Perché le lesioni da pressione non vengono affrontate in maniera corretta?

Sono stati fatti molti passi avanti nel trattamento delle lesioni da pressione. Medicazioni avanzate e tecnologie oggi possono fare la differenza nella prognosi. Purtroppo c’è ancora troppa disomogeneità di cure nel nostro Sistema Sanitario Nazionale, i pazienti faticano a trovare centri specializzati che si prendano in carico non solo l’ulcera in sé ma anche la persona in toto, con tutti i fattori di rischio e le sue potenziali risorse. L’errore più grande è proprio quello di non valutare il rischio di insorgenza e di puntare solo alla guarigione della ferita o addirittura di sottovalutarla. Se non si abbattono i fattori di rischio, l’ulcera non può far altro che peggiorare e gli sforzi saranno vanificati.

Le lesioni da pressione colpiscono circa l'8% dei pazienti ospedalizzati con picchi di prevalenza fino al 26% e oltre nei reparti di Rianimazione e Terapie Intensive. L’Organizzazione Mondiale della Sanità considera la loro insorgenza come un indice della qualità dell’assistenza in tutti i setting di cura. Non sono più considerate come un tempo una inevitabile conseguenza dell’allettamento e, a parte casi limite, le lesioni da pressione oggi possono e devono essere prevenute. Purtroppo la realtà dimostra che non è sempre così. Nonostante la formazione e la ricerca, la tecnologia a disposizione, il tentativo di standardizzare comportamenti clinico-assistenziali secondo le più recenti raccomandazioni di Best Practice, il tempo dedicato davvero alla prevenzione non è ancora sufficientemente impiegato.
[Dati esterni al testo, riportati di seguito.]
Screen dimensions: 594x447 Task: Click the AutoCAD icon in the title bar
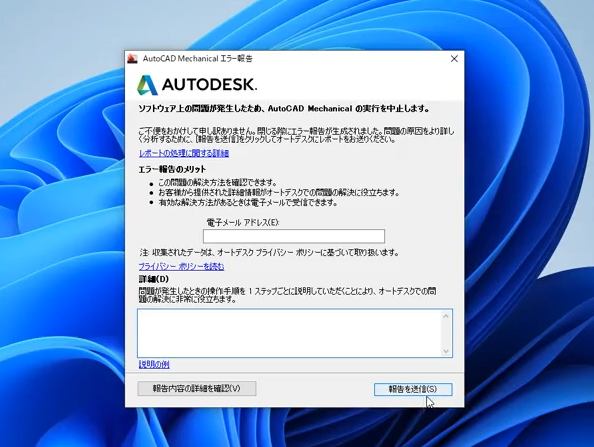132,59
Cosa bisognerebbe fare per evitarle?

Si dice che il tempo dedicato all’ascolto è tempo di cura. Nel caso delle lesioni da pressione lo è anche il tempo dedicato all’osservazione. Lo è il tempo dedicato alla valutazione dei cambiamenti, all’osservazione dei comportamenti, alle modifiche delle condizioni. Devono essere presi in considerazione tutti i fattori di rischio locali e sistemici che potrebbero avere un peso determinante nella loro insorgenza e agire prima.

Ad esempio in un soggetto a rischio allettato e ipomobile non è sufficiente ordinare un materassino antidecubito, il presidio scelto deve essere adatto al rischio calcolato e il suo posizionamento deve essere immediato. Nel caso in cui non fosse possibile, il personale di assistenza deve mettere in atto tutte le manovre di mobilizzazione necessarie ad alleviare le forze di pressione e proteggere ed osservare la cute a intervalli regolari, che non possono essere standardizzati, ma devono essere adattati alla persona. Vanno considerati e gestiti fattori locali come l’incontinenza, l’iperemia, la secchezza della cute. Vanno corretti fattori sistemici come la malnutrizione, l’iperglicemia, l’ipotensione. Vanno considerati la tipologia di farmaci assunti e la corretta posizione dei dispositivi medici o semplicemente la corretta gestione della biancheria.

Solo un'organizzazione attenta e un’equipe multidisciplinare preparata e competente possono davvero fare la differenza e consegnare alla persona e alla sua famiglia il bagaglio indispensabile della prevenzione.